Animals including Humans
- Know that animals get their nutrition from food, and need the right types and amounts of nutrition
- Identify that humans and some other animals have skeletons and muscles, and know their basic functions
- Compare and group different types of rocks based on their appearance and properties
- Describe how fossils are formed
- Recognise that soils are made from rocks and organic material
At this level, rocks are often grouped into one of three categories: Igneous: rocks formed from magma under the Earth’s surface, often after a volcano, or deep underground.
Metamorphic: rocks formed under great heat or pressure under the Earth’s surface, such as slate or marble.
Sedimentary: rocks formed where sediment builds up in deposits under lakes or oceans.

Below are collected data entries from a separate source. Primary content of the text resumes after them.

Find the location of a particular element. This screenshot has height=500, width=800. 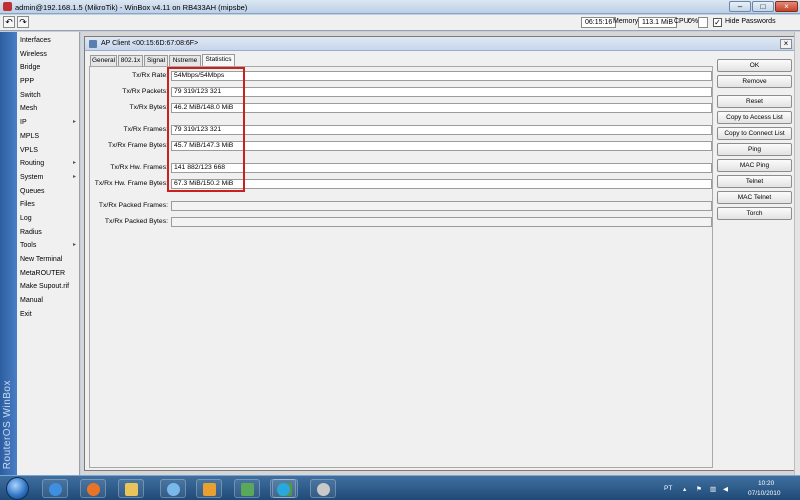

sidebar-item-label: Wireless is located at coordinates (34, 54).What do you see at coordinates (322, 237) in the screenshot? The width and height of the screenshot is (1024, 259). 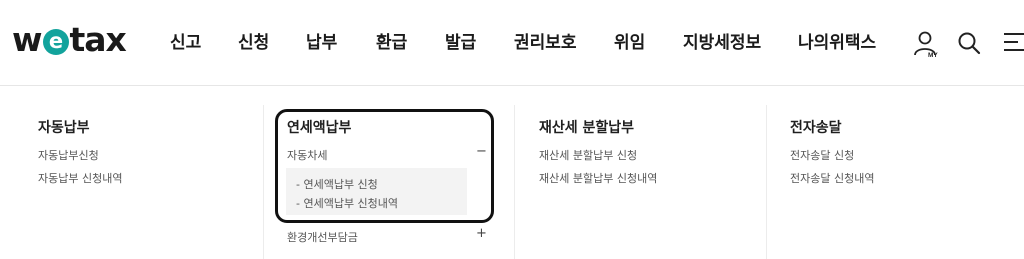 I see `menu-group-environment-charge: 환경개선부담금` at bounding box center [322, 237].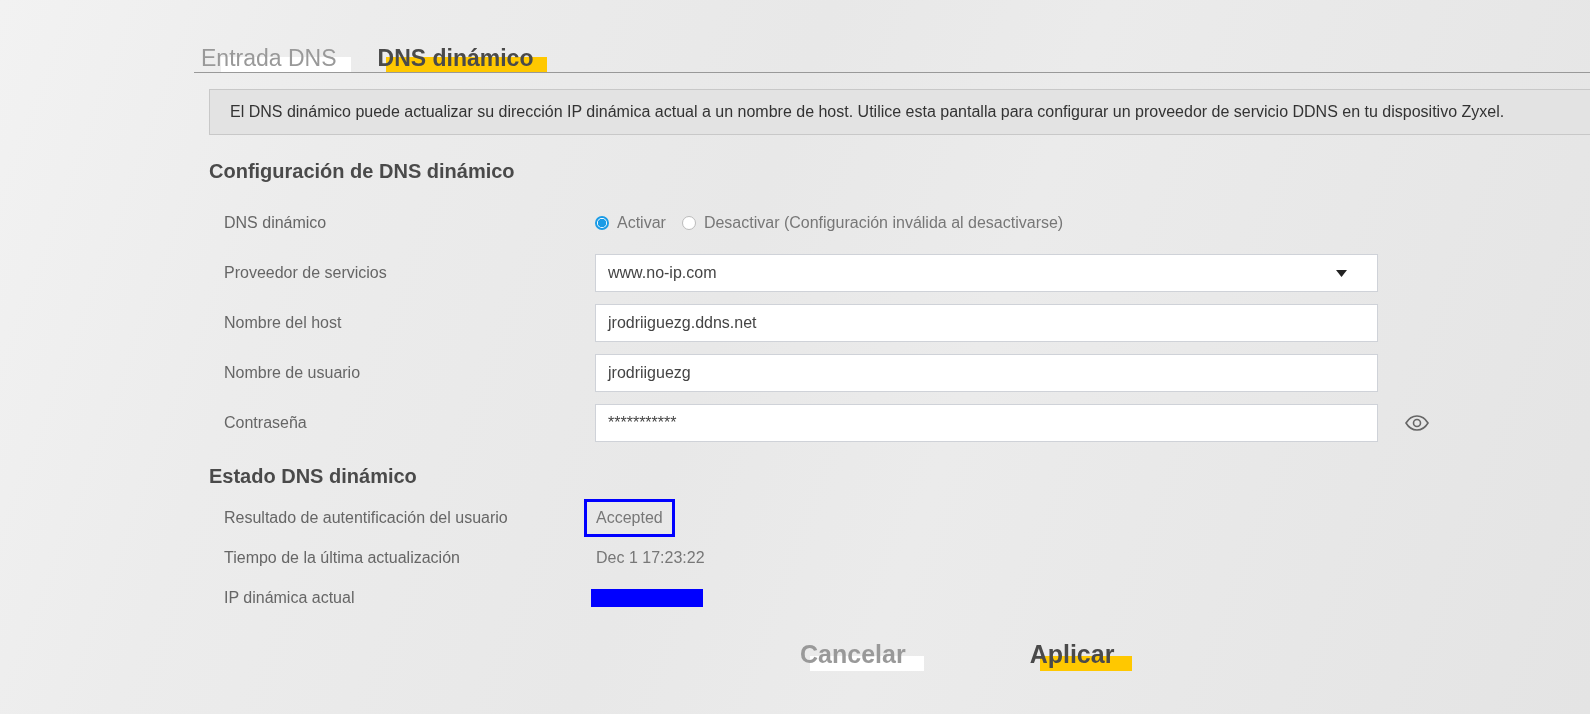 This screenshot has width=1590, height=714. What do you see at coordinates (986, 273) in the screenshot?
I see `provider-dropdown: www.no-ip.com` at bounding box center [986, 273].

- Recognise that we need light to see things
- Notice that light is reflected from surfaces
- Know how shadows are formed, and identify how the size of a shadow changes
Forces and Magnets
- Notice that some forces need contact to act, but that magnetic forces can act at a distance
- Observe how magnets attract or repel each other, describing magnets as having two poles
- Compare and group objects according to whether or not they are magnetic
Many families will have a magnet of some form about the house, and this makes a great tool for scientific investigation. A fun experiment is to compare whether household objects are attracted to magnets, such as keys, tins, cans, and even different denominations of coin.